【医学部編入】生命科学講義・DNAの修復機構② ~二本鎖の損傷~
どうも、タマころです。
前回に引き続きDNAの修復機構ということで、本日は二本鎖の損傷について勉強しましょう。
まず前回も登場したこの図を確認。
この右側の「NHEJまたはHR修復」と書いてある方です。
略語だとわけわからんですよね。それぞれ
NHEJ:非相同末端結合
HR:相同組換え
といいます。
説明の順序としてはまず、より一般的であるだろうHRの方からします。
相同組換え(HR)
しくみ自体は減数分裂で起きるアレです。それが、DNA損傷の際に応用されるわけですね。

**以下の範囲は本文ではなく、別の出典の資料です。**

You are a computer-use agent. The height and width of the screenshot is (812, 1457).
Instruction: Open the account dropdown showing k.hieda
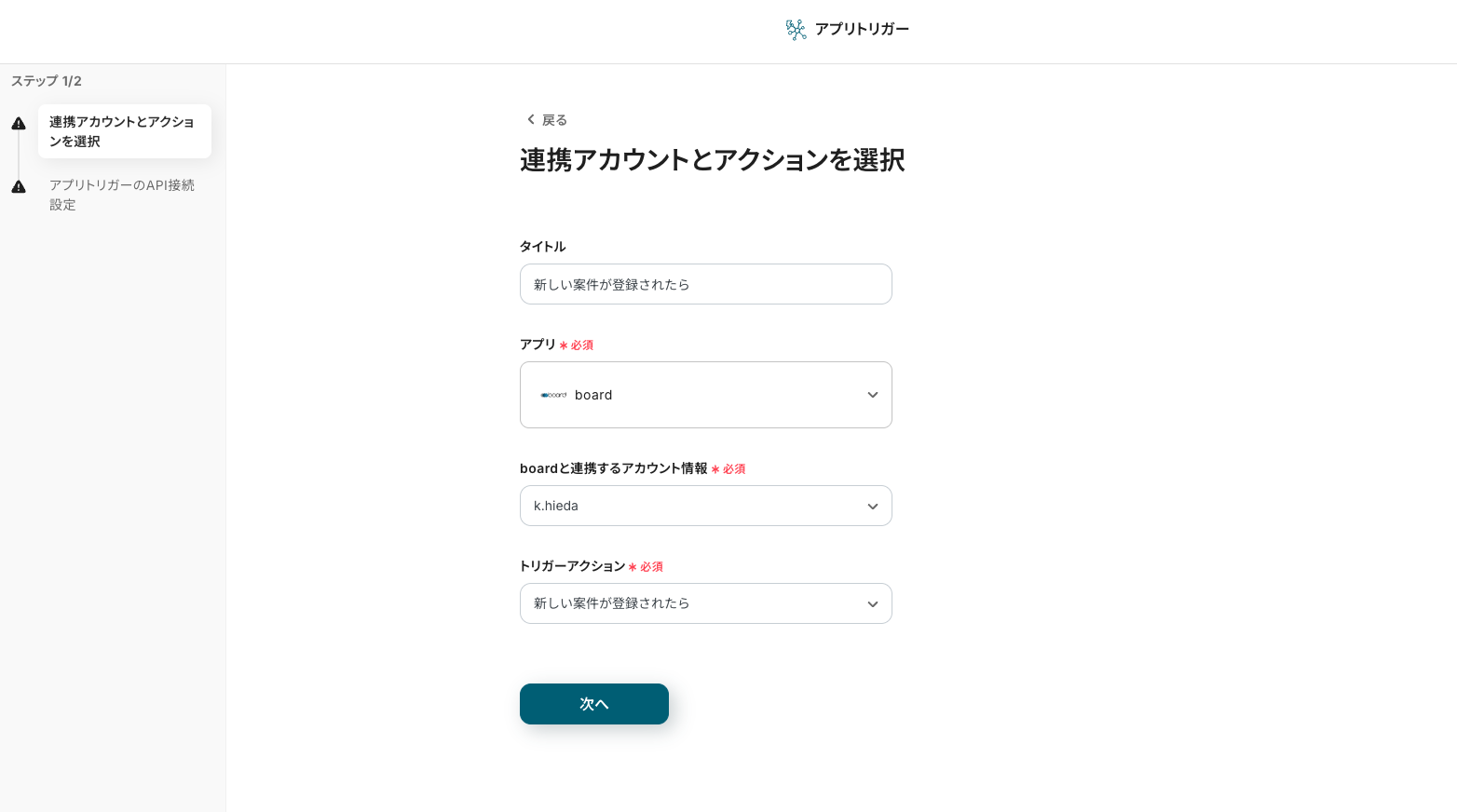(x=705, y=506)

DNAのある部分が二本鎖とも損傷を受けると、それ単独では鋳型がなくなってしまうので、もう一つの染色体の同じ部分からDNAを拝借してくるのです。
そして、それを鋳型にDNAを合成しなおして正しく修復することができます。
(黒沢 綾 and 足立 典隆、2014、Isotope news)(一部改変)
事象としては上図の通りこの程度なのですが…
もしそれにかかわるタンパク質名などを答えさせるとなると、話はややこしくなってくるかと思われます。
しかし、ここではそこまで追っかけないことにします。まあ編入受験生で知ってる人ほとんどいないでしょうから。

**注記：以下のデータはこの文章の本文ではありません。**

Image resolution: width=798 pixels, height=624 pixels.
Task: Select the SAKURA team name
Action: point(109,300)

ただ、その中でやたらピックアップされるワードが一つあります。これは覚えておいて損はないと思います。
それは…
ホリデー構造
というものです。
図の赤丸のDNAがクロスした部分の構造を指します。
僕は専門家ではないので残念ながらこの構造がなぜ重要なのかわかりませんが、とにかくHRについて調べるとよく見かける単語です。
…という感じで、次は非相同末端結合にいきます。
非相同末端結合(NHEJ)
かっこいい名前してますよね。僕ははじめてこの名前と略称を聞いたとき、そう思いましたもの。
ちなみにそのはじめて聞いたときというのは、僕がCRISPR/Cas9システムを使った実験をし始めたときです(この実験手法については次回紹介します)。
てかこの4文字、臨床で有名なジャーナルのNEJMと空見します(笑
さて、余談はこのくらいにして、この修復法のメカニズムの特徴は鋳型を用いずテキトーに直すというところにあります。
(黒沢 綾 and 足立 典隆、2014、Isotope news)
おそらく本当にランダムです。さらに、一塩基損傷を受けて一塩基ランダムに修復するならまだいいですが、数塩基の挿入や欠損が生じてしまうこともあります。
二本鎖の両方失われている状況は、実はそもそも何塩基の損傷を受けたかすらもわからなくなってしまうわけですね。
そうすると、たとえば数塩基の挿入が入ってしまうとフレームシフト変異が起きて正常なタンパク質が合成されなくなってしまったりします。
というリスクはあるものの、実際のヒト細胞では(高度は動物ほど)二本鎖損傷の際はNHEJの依存度の方が高いらしいです。
これにはさまざまな理由が考えられますが、一つに高等動物では反復配列が多いことが要因としてあるようで、反復配列で欠損が起きると正しく鋳型が取れなくて染色体の欠失や転座を引き起こしてしまう可能性があるとのことです。
たしかに、正確に修復できる可能性が高いけど、時に大事故を起こしうるなら、まあタンパク質いっこくらいしょうがないかっていう気持ちもわかりますね。
これら修復機構にかかわる因子の異常
HRにかかわる遺伝子に異常があると、家族性乳がんなど細胞の発がん率が高くなるということが分かっているようです。
ほかにも、ファンコーニ貧血といった先天性遺伝性疾患の原因となったりします。
NHEJではちょっと違って、こちらの遺伝子に異常があると主に免疫系に影響があり、重症複合型免疫不全(SCID)というのも招きます。
ちなみに、SCIDは「スキッド」と読みます。
というわけで、今日の話は以上になります。
一本鎖の損傷とあわせて、それら修復機構の種類と特徴を押さえていってもらえればいいかと思います。
次回は、本文中でも言及しましたがCRISPR/Cas9システムというゲノム編集技術について解説していきたいと思います。